Essendo tuttora il comparto produttivo molto al di sotto di quello pre-Covid, il timore è che tutta quella liquidità immessa in circolo possa appunto creare lo scompenso debitorio che finisce col generare inflazione e subito dopo nuovo debito per coprire la perdita di valore della moneta. A grandi linee è proprio così, ma questo è un modo banalmente matematico (anzi, da “pallottoliere”) di valutare l’economia di un paese. L’economia americana è una grande economia e a guidarla attualmente c’è Janet Yellen, considerata, anche da Stiglitz, tra i migliori economisti a livello globale.

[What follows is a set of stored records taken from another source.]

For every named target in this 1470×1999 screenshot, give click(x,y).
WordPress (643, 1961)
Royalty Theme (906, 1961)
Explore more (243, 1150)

Lei sa perfettamente fin dove si può allargare la “borsa” e dove bisognerà invece cominciare a tirare i freni.
Dello stesso avviso è anche Paul Krugman che addirittura entra più in profondità nella discussione, riprendendo un suo precedente studio in cui “pesa” l’inflazione a seconda di come si è formata, come è composta, con quali mezzi e in quanto tempo la si vuole combattere, quindi nel suo articolo The case for Supercore Inflation dimostra come sia possibile dalle banche centrali tenere sotto controllo il rischio di inflazione bilanciando attentamente gli interventi utili, ricordando al proposito che alcuni di questi interventi sono già stati sperimentati con successo.
Lui stesso cita Paul Volcker e il suo metodo di trattare i diversi tipi di inflazione nel modo adeguato. Gli aumenti di prezzo non avvengono tutti allo stesso modo. I materiali, la manodopera e altri comparti intervengono sull’inflazione in tempi abbastanza lunghi (un anno o più). Gli alimentari, i prodotti da banco e il petrolio invece cambiano il prezzo molto più rapidamente. Quindi tenendo separate queste variabili si può controllare più facilmente il pericolo peggiore, per esempio quello della “stagflazione” (stagnazione e inflazione in contemporanea), intervenendo in questi comparti nel momento giusto ed evitando così il pericolo di un fenomeno inflazionistico che tende a perpetuarsi.
Del resto si può farsi del male anche quando si esagera con la troppa prudenza, come ha fatto Jean-Claude Trichet quando, nel 2010, ha portato l’Europa in recessione solo per la paura di far partire un po’ di inflazione. Qualche mese dopo è arrivato Mario Draghi a tappare il buco, ma ormai il danno era fatto. Questa però è una materia nella quale non sono ammessi certi errori. Le persone capaci ci sono, la responsabilità è della politica.